Others wake up too early, which can be associated with depression.
But there are a large number of people who struggle with waking up in the middle of the night. Research found that in 61% of people with insomnia, this was a huge issue.
According to experts, this type of insomnia could signal health issues such as sleep apnea or gastrointestinal problems.
Menopausal women may be woken up with hot flushes caused by the menopause and in older men, prostate issues can result in frequent urination, meaning you wake up more.
Peterson says the best thing to do if you suffer from this type of insomnia is to "do nothing".

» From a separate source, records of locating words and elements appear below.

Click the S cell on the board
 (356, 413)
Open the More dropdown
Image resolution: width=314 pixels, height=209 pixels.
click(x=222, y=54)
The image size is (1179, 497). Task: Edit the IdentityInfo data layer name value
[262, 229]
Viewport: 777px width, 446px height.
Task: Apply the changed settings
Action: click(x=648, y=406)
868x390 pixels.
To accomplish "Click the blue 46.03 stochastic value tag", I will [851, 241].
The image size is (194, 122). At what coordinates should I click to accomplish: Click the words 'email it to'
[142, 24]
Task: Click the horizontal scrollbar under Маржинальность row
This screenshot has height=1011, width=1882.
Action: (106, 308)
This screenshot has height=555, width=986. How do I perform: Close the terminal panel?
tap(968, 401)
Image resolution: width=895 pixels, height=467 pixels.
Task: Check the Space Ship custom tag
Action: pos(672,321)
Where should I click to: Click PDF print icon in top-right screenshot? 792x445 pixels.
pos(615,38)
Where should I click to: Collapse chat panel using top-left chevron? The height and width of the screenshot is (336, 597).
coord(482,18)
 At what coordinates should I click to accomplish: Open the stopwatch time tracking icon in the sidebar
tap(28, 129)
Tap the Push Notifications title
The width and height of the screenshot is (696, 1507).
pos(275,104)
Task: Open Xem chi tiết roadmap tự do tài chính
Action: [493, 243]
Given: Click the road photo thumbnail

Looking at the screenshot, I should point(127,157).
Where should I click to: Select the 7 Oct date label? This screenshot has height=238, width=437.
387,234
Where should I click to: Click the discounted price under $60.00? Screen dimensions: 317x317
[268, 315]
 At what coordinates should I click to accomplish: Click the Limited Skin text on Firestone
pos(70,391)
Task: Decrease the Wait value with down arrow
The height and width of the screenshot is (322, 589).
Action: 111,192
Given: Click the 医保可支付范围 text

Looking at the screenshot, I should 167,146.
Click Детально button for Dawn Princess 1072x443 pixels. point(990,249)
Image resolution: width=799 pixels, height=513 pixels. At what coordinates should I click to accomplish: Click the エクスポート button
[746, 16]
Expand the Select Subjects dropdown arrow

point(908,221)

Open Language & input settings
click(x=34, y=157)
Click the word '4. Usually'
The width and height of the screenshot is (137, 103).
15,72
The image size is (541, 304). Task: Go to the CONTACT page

This means: don't have a lie in the next day, don't go to bed early and don't nap, because if you start to do these things you may transition from acute to chronic insomnia.
"You basically throw off your whole sleep cycle so it actually becomes more difficult to sleep the next night and the night after that," says Peterson.
Here are her six tips to improve your sleep:
Steer clear of any light or activity that's going to "rev you up".
If you go to the toilet, don't turn on the main light in your bathroom as that will wake you up. Instead, use a plug-in night light.
If you decide to watch TV in the middle of the night, do it with sunglasses on.
Be wary of your pets. If your dogs or cats sleep on the bed, then your rest will almost certainly be disrupted.
Avoid midnight snacks.
Try not to drink alcohol before bed.